Indeed, the issue of AML/CFT regulation extends beyond money transfer companies to the banking sector as a whole. A January 2015 report from the Financial Times confirmed that global banks are increasingly withdrawing from higher-risk emerging markets, often for fear of incurring penalties related to money laundering or other illicit activity in the partner market. The FT report indicated that three of the world’s biggest banks have ended correspondent banking relationships in 30 markets worldwide, making it more difficult for companies there to clear USD-denominated transactions. The issue of loosening privacy policies, in order to allow banks to share more information on their clients and better comply with law enforcement, was discussed at the 2015 January World Economic Forum in Davos.

Encouraging the US Market

US Treasury officials have recognized that a number of factors make it difficult for banks to assess the level of risk posed by MSBs, including the fact that many do not collect detailed information on their clients, or require dealing with correspondent banks in countries where AML/CFT regulation may not be stringently applied. However, reducing MSBs’ access to the formal financial sector stands to handicap the money transfer industry; regulators warned that this would limit non-banked households’ access to financial services and could stem the flow of remittances from the US. Furthermore, sector officials warn that the loss of banking partners will force MSBs to raise transfer costs or cease operating entirely, forcing money flows onto the black market. Remittances that pass through conventional channels are difficult enough to monitor; pushing these flows underground only raises the risk of illicit transactions.

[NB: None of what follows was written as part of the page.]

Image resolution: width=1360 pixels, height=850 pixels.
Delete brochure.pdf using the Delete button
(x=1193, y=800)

The Under Secretary for Terrorism and Financial Intelligence, David Cohen, told the US Treasury Roundtable, “In short, it is our firm belief that banking organizations can continue to serve the MSB industry without compromising their obligations to detect and report illicit financial activity and without exposing themselves to excessive regulatory risk.” To this end, Treasury officials have emphasized the importance of not treating the MSB sector as a whole, encouraging banks to consider each MSB client on a case-by-case basis. In this regard, the Federal Deposit Insurance Corporation (FDIC) published a letter on January 28th 2015 encouraging supervised institutions “to take a risk-based approach in assessing individual customer relationships, rather than declining to provide banking services to entire categories of customers” is an encouraging development. The letter stated explicitly that close customer relationships can help to reduce risk and identify any wrongdoing, and that banking services should not be denied any entity. This is a time- and cost-intensive process, but one that is necessary to ensure that risks are effectively mitigated.

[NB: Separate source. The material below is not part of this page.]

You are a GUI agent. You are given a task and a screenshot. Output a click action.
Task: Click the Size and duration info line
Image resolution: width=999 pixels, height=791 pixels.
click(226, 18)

However, one of the primary challenges of this approach is understanding the “customer’s customer”, i.e. clients of MSB services. Developing a consensus of how to collect and analyze this information will be a critical step for banks and money transfer companies in the future. Assistant Attorney General Leslie Caldwell told Roundtable Participants that while financial institutions have a “particular responsibility to be attuned to the risks involved” in banking MSB clients, US regulators would only pursue institutions that wilfully violate the Bank Secrecy Act (BSA), which requires banks to monitor and report suspicious activity.

The US has a long way to go to streamline financial regulation and support MSBs, while still ensuring that effective AML/CFT guidelines are followed and banks only take on risk that they can safely manage. Issues related to the collection of information on MSB customers and improved information sharing between banks and regulators remain unresolved. But while the Treasury’s proactive stance and its effort to encourage dialogue should help to ensure support for compliant MSBs in the future, there appears little prospect of any easing of AML/CTF demands, nor of any measures to encourage banks to act with more nuance in dealing with MSBs or other sectors considered high risk. As such, banks will see little incentive to reverse this de-risking trend by themselves.